### Supplied text:
'''

Cleaning up a vacant lot leads to less crime, more socializing outdoors and increased perceptions of safety in the surrounding neighborhood, according to a new study done in Philadelphia and released on Monday by Columbia University Mailman School of Public Health.
The 38-month analysis of 541 randomly selected vacant lots around the city found that crimes including gun assaults, robbery, burglary, and illegal drug trades decreased by at least nine percent in all neighborhoods that experienced a blight cleanup. Poor sections of Kensington/Allegheny, the Southwest, and North Philly experienced the most significant decrease in crime when the conditions of lots improved, said coauthor John MacDonald, a University of Pennsylvania professor of criminology and sociology. New data recently released by the city ranks these same areas as among the city’s most heavily littered with trash and debris.
Of the lots selected, 201 received makeovers that included trash removal, grading, planting new grass and small trees, and small wooden fencing; 174 received minor upgrades, trash pickup and grass-mowing. The remaining lots received no treatment until the research was complete.
Researchers then observed the lots for 18-month periods before and after cleanup. All the lots that received any form of restoration showed a significant a decrease in crime.
In neighborhoods below the poverty line, the drop hit 13 percent with a 29 percent decrease in gun violence, a ray of hope for Philadelphia. In 2017, bullets took the lives of more than 250 people.

'''

### Supplied material:
'''

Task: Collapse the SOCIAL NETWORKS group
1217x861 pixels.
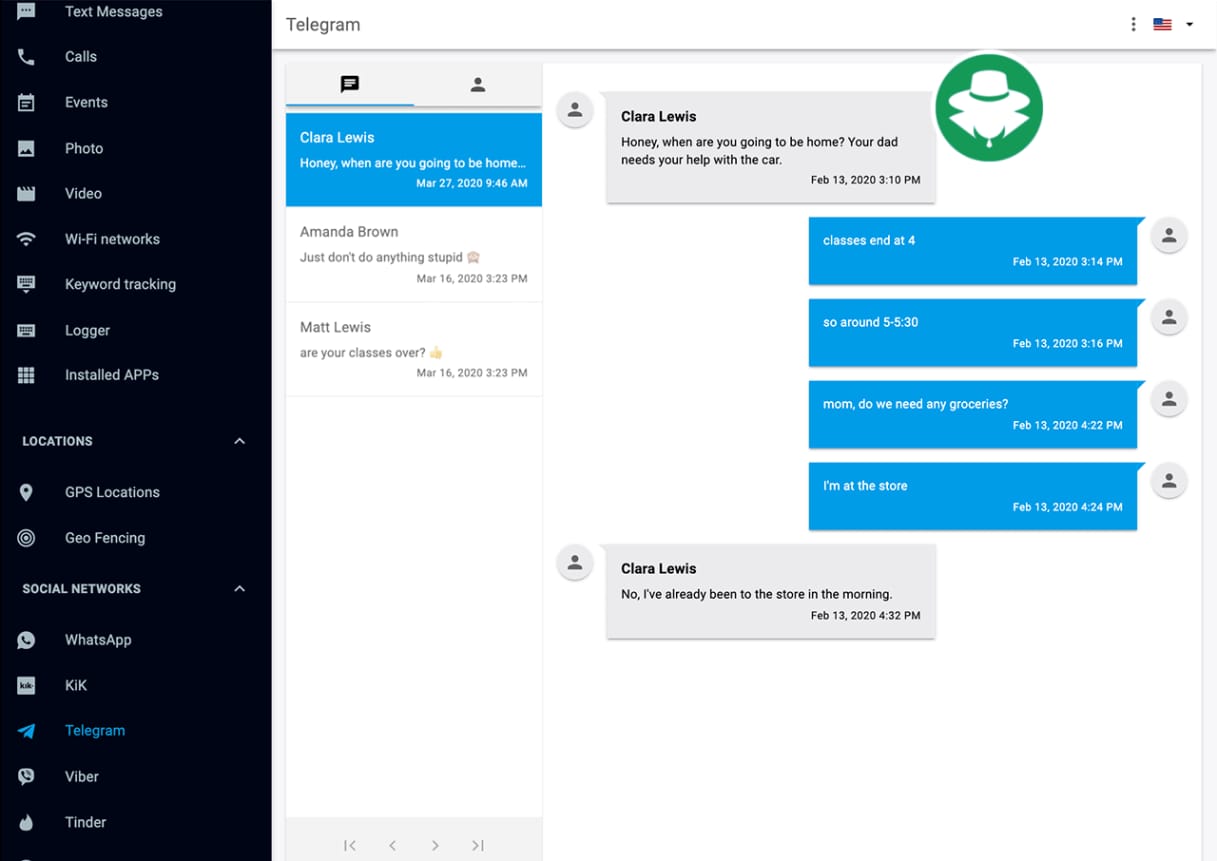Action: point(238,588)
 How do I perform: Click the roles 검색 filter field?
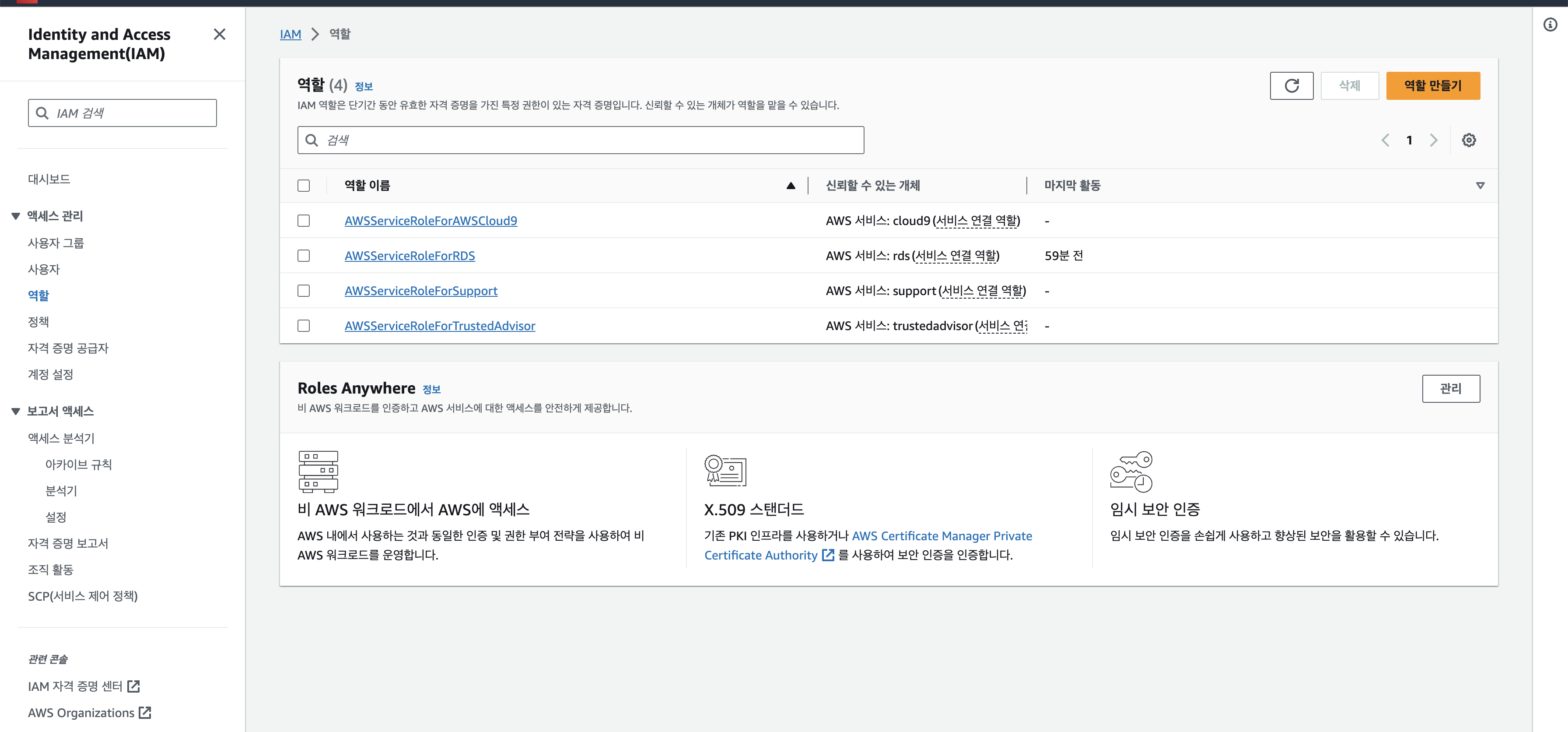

'''

### To be done:
1. Rewrite the part of the vacant-lot article that begins at "Of the lots" and stops after "decrease in crime.", putting "parcels" in place of "lots".
2. Extend the article on cleaning up vacant lots in Philadelphia, picking up after its final sentence.

### Answers to the tasks:
1.
Of the parcels selected, 201 received makeovers that included trash removal, grading, planting new grass and small trees, and small wooden fencing; 174 received minor upgrades, trash pickup and grass-mowing. The remaining parcels received no treatment until the research was complete.
Researchers then observed the parcels for 18-month periods before and after cleanup. All the parcels that received any form of restoration showed a significant a decrease in crime.

2.
Macdonald said the findings carry powerful implications for Philly and other cities struggling with abandonment and crime. The research quantifies the public health and safety payoff that comes when blighted lots are cleaned up.
Abandoned or neglected pieces of land function as open-air drug markets, hiding places for illegal weapons, camouflage for thieves, and escape routes from police. As a result, neighbors grow fearful of their environment and become prisoners in their own homes.
But after surveying 445 randomly selected residents who lived near the tested lots, the study found that safety concerns decreased by 58 percent and use of outside spaces increased by 76 percent after the lots underwent remediation.
“People have a sense of ownership more,” said MacDonald. “It’s not a place to hide out easily. So there’s lots of reasons that in addition to making you feel better, it actually is safe.”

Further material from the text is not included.